REQUIRED ACTION:
Take the entries that follow and return exactly the lines from the one holding "Insurance and Financial" through the one holding "Share [button] (39, 1413)", both included. Nothing else is needed.

DATA FOR REVIEW:
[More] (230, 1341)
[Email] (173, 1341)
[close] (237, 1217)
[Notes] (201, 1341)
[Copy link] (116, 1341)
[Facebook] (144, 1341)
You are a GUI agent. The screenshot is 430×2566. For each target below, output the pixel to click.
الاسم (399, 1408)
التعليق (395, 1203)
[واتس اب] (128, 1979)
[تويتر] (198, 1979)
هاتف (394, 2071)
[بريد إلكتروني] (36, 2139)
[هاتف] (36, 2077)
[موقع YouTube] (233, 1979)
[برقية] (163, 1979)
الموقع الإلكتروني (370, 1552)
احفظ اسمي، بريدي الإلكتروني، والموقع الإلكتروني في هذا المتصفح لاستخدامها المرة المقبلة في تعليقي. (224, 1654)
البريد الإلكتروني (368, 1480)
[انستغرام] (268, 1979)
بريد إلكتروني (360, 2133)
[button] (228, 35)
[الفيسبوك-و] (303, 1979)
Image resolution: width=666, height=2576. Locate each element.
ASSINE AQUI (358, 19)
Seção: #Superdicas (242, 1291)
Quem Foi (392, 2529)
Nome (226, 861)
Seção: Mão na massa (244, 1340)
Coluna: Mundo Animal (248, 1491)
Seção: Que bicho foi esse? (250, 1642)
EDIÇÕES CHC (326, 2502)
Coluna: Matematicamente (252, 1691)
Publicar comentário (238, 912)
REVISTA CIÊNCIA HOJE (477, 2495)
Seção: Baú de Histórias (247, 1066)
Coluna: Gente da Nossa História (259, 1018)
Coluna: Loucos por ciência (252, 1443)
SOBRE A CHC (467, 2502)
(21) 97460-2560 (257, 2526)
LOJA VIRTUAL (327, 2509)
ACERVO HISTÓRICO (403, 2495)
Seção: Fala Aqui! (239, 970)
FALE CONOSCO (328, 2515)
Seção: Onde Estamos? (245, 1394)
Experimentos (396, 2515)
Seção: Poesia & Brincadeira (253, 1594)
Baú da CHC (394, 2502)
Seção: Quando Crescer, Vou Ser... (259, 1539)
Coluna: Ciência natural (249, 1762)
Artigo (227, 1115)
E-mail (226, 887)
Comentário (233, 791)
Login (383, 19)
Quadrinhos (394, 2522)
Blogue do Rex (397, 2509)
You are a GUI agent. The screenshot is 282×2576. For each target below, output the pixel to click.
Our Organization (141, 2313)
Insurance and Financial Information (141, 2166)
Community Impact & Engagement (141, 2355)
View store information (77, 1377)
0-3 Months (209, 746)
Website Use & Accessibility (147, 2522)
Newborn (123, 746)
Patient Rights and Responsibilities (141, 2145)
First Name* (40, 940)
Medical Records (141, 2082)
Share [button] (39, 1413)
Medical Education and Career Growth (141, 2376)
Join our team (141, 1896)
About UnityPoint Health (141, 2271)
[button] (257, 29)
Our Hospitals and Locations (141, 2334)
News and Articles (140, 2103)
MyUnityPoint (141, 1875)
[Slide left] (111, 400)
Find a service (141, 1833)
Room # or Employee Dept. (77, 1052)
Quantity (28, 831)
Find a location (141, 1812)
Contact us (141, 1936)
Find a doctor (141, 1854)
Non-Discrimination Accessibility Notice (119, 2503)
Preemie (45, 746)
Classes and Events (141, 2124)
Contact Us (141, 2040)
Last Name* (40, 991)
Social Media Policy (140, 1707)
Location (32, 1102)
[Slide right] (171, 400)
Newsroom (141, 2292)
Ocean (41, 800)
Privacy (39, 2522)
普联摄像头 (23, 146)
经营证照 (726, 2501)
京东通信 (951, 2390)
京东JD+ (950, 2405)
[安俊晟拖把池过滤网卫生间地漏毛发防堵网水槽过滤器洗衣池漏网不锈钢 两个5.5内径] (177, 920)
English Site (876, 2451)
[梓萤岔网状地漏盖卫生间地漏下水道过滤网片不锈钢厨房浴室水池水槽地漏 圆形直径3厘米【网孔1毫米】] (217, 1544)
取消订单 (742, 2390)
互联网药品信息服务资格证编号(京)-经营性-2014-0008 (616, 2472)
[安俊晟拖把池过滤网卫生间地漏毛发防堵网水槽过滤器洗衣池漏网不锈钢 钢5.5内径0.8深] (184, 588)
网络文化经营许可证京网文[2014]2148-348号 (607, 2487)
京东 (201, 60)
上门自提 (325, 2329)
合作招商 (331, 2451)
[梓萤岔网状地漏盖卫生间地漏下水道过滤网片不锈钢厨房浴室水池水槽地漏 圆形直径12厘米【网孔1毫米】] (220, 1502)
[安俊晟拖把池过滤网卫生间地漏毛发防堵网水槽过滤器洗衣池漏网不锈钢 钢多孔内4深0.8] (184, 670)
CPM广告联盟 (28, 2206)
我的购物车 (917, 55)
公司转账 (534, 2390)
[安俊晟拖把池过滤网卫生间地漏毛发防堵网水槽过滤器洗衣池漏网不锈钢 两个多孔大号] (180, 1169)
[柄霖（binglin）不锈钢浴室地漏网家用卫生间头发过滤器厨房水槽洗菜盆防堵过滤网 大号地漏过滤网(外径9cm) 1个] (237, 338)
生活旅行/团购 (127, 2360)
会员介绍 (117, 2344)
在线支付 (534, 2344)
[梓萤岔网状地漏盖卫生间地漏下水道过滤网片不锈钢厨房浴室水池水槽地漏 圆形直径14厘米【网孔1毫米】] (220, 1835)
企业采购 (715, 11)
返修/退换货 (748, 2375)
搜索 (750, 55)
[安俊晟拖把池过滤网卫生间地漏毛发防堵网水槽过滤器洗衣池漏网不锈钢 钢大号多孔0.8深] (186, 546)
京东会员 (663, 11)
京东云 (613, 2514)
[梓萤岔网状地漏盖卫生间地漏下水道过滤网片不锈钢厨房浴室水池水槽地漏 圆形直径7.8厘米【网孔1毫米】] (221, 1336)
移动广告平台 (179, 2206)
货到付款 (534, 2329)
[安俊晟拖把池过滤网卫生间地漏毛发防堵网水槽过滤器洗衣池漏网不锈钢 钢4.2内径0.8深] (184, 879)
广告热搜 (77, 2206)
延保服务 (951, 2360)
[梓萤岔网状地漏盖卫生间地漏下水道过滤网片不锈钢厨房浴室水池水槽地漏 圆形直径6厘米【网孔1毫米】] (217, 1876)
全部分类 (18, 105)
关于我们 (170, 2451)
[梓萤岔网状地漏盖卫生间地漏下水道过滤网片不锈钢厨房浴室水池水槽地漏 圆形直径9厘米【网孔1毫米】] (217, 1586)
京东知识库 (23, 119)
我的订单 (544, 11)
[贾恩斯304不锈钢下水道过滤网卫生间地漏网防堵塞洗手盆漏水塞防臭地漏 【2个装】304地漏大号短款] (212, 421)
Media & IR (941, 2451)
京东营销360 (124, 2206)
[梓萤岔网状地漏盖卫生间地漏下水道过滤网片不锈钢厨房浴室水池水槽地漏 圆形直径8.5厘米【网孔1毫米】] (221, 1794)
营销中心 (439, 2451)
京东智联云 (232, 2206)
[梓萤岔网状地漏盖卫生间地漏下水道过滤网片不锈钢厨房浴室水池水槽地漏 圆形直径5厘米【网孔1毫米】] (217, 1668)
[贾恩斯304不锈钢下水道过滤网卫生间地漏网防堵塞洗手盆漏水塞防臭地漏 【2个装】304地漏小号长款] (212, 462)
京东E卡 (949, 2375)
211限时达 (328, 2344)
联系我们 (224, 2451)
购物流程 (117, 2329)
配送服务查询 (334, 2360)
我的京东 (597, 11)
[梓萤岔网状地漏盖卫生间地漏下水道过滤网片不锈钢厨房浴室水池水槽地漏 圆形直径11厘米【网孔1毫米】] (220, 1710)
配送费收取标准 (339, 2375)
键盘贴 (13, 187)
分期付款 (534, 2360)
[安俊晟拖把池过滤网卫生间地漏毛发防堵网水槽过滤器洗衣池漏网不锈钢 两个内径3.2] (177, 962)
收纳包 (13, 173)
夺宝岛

RESULT FOR THIS TASK:
Insurance and Financial Information (141, 2166)
Community Impact & Engagement (141, 2355)
View store information (77, 1377)
0-3 Months (209, 746)
Website Use & Accessibility (147, 2522)
Newborn (123, 746)
Patient Rights and Responsibilities (141, 2145)
First Name* (40, 940)
Medical Records (141, 2082)
Share [button] (39, 1413)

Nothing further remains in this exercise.